Talk to bartenders about what’s going to be big in the next year and one word keeps coming up: tiki. So, on-trend as ever, this week we’re looking at the original tiki cocktail, the Zombie!

Tiki is the name of the first man in Polynesian mythology, but tiki bar culture owes more to California than Hawaii. The two godfathers of tiki were Don the Beachcomber (aka Ernest Raymond Beaumont Gantt) who opened an eponymous bar in Hollywood in 1934, and ‘Trader’ Vic Bergstrom whose Oakland bar in northern California became Trader Vic’s. Their bars offered a blend of Polynesian-ish decor, Caribbean-esque cocktails and, for some reason, Chinese food – I suppose anything ‘exotic’ would do. They both proved immensely popular and grew into chains.

Central to the tiki vibe were cocktails such as the Zombie and the Mai Tai, which combine lavish quantities of rum with tropical ingredients like pineapple, lime juice and grenadine. Both Don and Vic claimed to have invented the Mai Tai (the word means ‘good’ in Tahitian), whereas Don is credited as the sole creator of the Zombie.

Don and Vic inspired legions of imitators perhaps because the tiki look is cheap to copy. You just need some tribal masks, bamboo, and grass matts, oh and plenty of rum. Tiki spread across the world in the ‘50s and ‘60s.
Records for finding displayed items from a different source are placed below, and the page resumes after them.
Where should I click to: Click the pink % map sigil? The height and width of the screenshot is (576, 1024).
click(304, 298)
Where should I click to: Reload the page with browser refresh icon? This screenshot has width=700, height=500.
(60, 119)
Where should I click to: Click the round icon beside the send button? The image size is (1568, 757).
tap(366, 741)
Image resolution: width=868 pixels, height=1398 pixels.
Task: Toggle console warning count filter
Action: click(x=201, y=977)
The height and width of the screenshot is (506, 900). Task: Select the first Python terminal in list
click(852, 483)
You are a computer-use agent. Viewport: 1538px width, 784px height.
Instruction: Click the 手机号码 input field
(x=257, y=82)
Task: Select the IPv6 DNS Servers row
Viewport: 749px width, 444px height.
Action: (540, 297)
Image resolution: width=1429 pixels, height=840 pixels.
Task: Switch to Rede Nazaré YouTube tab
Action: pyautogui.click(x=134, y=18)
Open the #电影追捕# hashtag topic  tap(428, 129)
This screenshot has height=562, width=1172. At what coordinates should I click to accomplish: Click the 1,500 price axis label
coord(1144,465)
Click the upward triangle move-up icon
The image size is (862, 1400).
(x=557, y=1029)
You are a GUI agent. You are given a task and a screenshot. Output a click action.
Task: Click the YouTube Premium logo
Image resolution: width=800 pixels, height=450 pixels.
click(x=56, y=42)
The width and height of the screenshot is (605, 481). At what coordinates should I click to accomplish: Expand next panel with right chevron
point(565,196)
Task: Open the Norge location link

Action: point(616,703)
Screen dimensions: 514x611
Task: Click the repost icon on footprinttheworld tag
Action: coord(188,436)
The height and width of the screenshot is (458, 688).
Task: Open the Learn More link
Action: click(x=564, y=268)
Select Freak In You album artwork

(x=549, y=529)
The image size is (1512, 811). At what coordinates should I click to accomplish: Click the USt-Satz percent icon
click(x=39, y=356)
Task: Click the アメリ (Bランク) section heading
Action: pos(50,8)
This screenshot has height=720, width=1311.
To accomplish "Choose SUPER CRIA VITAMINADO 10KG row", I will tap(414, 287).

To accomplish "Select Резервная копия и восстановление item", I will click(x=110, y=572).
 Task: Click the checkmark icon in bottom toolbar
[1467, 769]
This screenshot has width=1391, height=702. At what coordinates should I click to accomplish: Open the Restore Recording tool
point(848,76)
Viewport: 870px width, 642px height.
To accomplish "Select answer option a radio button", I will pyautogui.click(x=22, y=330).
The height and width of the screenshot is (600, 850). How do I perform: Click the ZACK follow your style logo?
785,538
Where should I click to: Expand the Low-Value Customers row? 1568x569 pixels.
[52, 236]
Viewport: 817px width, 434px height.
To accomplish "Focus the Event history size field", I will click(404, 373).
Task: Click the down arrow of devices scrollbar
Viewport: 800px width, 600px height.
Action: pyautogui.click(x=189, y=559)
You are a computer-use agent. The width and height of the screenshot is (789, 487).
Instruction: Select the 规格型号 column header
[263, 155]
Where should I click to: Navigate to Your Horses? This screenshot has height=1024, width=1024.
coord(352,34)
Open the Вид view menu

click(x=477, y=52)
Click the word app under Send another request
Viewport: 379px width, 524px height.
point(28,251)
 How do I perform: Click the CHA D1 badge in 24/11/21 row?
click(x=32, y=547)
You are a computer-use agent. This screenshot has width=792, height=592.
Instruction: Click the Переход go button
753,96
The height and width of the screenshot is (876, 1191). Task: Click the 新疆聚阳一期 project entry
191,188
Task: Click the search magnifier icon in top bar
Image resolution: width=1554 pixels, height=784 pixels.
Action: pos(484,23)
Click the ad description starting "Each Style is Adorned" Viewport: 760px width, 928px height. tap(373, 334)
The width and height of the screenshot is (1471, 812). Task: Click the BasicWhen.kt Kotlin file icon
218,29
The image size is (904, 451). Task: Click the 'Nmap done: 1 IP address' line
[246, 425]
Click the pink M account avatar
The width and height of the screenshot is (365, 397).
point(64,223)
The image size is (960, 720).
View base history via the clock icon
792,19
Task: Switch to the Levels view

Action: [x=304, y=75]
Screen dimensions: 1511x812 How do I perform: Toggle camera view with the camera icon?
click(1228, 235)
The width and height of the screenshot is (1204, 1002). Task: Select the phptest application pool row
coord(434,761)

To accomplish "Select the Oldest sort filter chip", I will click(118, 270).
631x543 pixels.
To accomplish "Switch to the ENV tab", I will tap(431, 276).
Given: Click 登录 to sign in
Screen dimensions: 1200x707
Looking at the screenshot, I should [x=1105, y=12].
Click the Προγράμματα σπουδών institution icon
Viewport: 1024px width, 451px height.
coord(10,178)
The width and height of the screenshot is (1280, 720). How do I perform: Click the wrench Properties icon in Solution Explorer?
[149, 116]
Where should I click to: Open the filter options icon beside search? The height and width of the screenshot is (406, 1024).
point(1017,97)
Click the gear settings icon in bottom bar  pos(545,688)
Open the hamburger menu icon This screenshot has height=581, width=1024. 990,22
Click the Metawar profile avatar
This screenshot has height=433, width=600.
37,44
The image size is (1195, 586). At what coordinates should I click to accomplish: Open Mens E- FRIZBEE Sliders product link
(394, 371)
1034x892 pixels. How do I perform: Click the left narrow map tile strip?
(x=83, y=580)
There can be few cities that didn’t have a tiki bar, there were even whole tiki hotels, and it was common for swinging suburban Americans to have a tiki bar in their basement or garage.

The ZombieTrader Vic’s remains top to toe Tiki to this day
The tiki boom slowed in the ‘70s and ‘80s: the last Don the Beachcomber closed in the 80s; Trader Vic’s is still going, mainly in the Middle East, but the Beverly Hills venue closed in 2017. Tiki cocktails, once so fresh, began to be seen as clichéd, especially as most were made with inferior ingredients like concentrated fruit juice, luridly-coloured syrups and cheap rum. I think with a shudder at the tiki-style cocktails my friends and I would knock-back on holiday in the ‘90s. Made properly, however, they can be noble drinks.

But before we get mixing, you have to create the right mood. You don’t need to build a tiki bar in your basement, but it is worth donning a Hawaiian shirt and putting ‘The Exotic Moods of Les Baxter’ on the hi-fi. Ready? Let’s make a Zombie! This is a real kitchen sink of a drink; it’s got a little bit of everything including up to four different types of rum: white, overproof, navy and aged rum. This seems a little excessive. You can get by with just a white rum and, the vital ingredient, a good aged rum. If you’re feeling really frisky, then don’t omit the overproof rum. But there’s no point mucking about with fancy spirits if your non-alcoholic ingredients are going to let you down so make sure that the grenadine* and pineapple juice are top quality.

The Mai Tai works on a similar principle of using enormous amounts of rum but it’s a bit more subtle: no grenadine or apricot brandy. The only juice is lime, then add triple sec, orgeat syrup (flavoured with almonds) and/or falernum (a syrup flavoured with limes, almonds, nutmeg and cloves).

The ZombieThe Zombie cocktail. Photo taken from the Home Bar by Henry Jeffreys (Jacqui Small publishers)
Right, here’s my recipe for the ultimate Zombie:

30ml De Kuyper Apricot Brandy
30ml Havana Club Anejo 3 Year Old
30ml Mount Gay Black Barrel
30ml lime juice
Two dashes of Angostura Bitters
Fresh pineapple juice (orange and/ or grapefruit work well too)
Tablespoon of grenadine
J Wray and Nephew White Overproof Rum (optional)

Shake the first five ingredients with ice, strain into highball glass (or special tiki cup) filled with ice cubes, top up with pineapple juice and stir. Then float the overproof rum on the top and drizzle with grenadine so that it sinks into the drink, making a pretty red haze. Garnish with a wedge of pineapple. Warning: there is a lot of booze in here.

* It’s easy to make your own grenadine. Pour pomegranate juice (make sure it is juice, not a pomegranate-flavoured drink) into a saucepan and gently heat, don’t boil. Keeping it on a low heat, add three parts sugar to two parts juice and stir until dissolved. Pour into a sterilised jar and it should last in the fridge for months.